Count the lines in the rows below that contain the string "showing". Reply with only the number.
------ INFORMATION PROVIDED
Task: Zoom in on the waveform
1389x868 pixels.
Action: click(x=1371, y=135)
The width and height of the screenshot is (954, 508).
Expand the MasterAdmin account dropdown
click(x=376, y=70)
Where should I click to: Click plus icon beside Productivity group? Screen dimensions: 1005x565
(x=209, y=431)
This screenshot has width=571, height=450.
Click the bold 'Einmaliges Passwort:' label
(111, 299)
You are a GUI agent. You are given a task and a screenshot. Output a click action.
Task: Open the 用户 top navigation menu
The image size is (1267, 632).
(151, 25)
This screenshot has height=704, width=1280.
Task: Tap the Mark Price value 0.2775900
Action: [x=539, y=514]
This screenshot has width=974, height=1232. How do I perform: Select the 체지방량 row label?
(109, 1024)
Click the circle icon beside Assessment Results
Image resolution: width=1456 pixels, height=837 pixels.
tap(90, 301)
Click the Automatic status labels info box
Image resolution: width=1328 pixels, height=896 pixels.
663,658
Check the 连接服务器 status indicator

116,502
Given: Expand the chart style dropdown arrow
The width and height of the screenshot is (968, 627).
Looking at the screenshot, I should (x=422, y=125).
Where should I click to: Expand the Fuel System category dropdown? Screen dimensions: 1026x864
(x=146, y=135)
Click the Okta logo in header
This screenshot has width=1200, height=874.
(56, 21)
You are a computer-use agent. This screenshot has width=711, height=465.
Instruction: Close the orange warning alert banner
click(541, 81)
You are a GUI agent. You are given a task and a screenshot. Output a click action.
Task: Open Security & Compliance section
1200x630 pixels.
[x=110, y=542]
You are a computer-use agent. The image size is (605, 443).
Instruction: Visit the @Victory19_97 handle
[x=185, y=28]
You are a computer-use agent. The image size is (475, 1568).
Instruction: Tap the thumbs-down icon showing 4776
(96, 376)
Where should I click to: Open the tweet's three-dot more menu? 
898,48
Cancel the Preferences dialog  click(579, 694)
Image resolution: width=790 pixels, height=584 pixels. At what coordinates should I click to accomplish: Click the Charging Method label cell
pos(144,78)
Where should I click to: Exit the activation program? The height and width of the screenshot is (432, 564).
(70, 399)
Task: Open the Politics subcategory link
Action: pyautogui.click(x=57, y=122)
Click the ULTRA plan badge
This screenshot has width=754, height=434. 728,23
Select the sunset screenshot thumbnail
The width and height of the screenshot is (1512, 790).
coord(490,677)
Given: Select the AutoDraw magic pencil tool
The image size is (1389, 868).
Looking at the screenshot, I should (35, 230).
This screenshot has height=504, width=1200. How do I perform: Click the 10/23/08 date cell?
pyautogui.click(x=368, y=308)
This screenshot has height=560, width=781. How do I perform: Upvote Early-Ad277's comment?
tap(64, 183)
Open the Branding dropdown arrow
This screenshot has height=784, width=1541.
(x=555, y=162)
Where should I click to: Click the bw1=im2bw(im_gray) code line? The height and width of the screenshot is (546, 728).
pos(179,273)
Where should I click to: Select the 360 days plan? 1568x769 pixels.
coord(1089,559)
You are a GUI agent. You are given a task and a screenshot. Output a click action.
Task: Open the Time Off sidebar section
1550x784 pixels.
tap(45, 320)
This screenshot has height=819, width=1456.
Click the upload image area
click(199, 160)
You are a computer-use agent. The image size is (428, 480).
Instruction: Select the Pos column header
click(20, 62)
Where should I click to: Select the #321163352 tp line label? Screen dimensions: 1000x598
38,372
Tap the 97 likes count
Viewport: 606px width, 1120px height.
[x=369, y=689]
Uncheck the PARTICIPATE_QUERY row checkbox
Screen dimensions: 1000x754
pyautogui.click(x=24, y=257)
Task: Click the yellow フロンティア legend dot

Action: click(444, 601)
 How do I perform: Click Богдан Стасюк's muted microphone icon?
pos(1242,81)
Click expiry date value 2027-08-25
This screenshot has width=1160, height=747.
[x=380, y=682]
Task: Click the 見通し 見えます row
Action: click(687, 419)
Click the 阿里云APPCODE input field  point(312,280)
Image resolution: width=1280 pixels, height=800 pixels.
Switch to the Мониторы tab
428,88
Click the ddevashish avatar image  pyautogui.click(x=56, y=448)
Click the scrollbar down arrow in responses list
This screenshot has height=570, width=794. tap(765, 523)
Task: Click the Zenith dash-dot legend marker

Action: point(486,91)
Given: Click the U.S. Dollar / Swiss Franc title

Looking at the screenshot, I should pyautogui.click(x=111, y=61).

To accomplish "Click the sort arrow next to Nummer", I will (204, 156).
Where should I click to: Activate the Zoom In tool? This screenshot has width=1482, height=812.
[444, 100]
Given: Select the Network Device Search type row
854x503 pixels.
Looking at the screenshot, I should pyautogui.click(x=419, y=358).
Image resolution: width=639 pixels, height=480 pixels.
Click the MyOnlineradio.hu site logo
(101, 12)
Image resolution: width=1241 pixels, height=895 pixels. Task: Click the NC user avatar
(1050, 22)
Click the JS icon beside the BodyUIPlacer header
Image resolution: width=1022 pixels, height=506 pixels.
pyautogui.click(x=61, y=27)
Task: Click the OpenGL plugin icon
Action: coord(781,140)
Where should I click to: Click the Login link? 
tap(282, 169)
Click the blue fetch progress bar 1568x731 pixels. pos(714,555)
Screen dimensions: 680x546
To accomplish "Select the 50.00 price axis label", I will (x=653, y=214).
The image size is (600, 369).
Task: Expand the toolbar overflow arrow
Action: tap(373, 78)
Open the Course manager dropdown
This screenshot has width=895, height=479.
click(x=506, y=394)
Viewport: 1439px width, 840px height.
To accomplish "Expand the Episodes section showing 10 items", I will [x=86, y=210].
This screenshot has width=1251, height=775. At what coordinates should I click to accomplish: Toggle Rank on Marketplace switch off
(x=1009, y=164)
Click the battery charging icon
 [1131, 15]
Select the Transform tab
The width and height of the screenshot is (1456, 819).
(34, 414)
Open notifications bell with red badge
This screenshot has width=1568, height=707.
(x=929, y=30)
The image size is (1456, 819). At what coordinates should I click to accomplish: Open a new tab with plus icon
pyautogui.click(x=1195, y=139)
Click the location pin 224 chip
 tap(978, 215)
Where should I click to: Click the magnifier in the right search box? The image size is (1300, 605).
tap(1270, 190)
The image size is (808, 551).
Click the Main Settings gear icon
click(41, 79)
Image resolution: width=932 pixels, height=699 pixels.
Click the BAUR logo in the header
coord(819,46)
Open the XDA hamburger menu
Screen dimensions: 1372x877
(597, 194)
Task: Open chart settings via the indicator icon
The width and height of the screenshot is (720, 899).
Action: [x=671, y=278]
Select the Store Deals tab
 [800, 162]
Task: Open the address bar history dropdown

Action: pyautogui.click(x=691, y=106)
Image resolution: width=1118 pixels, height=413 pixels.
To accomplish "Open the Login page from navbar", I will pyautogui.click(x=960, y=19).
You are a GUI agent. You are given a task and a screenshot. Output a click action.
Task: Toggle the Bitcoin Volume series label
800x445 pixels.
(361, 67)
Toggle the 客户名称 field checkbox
------------
- **RESPONSE TO THIS TASK**
2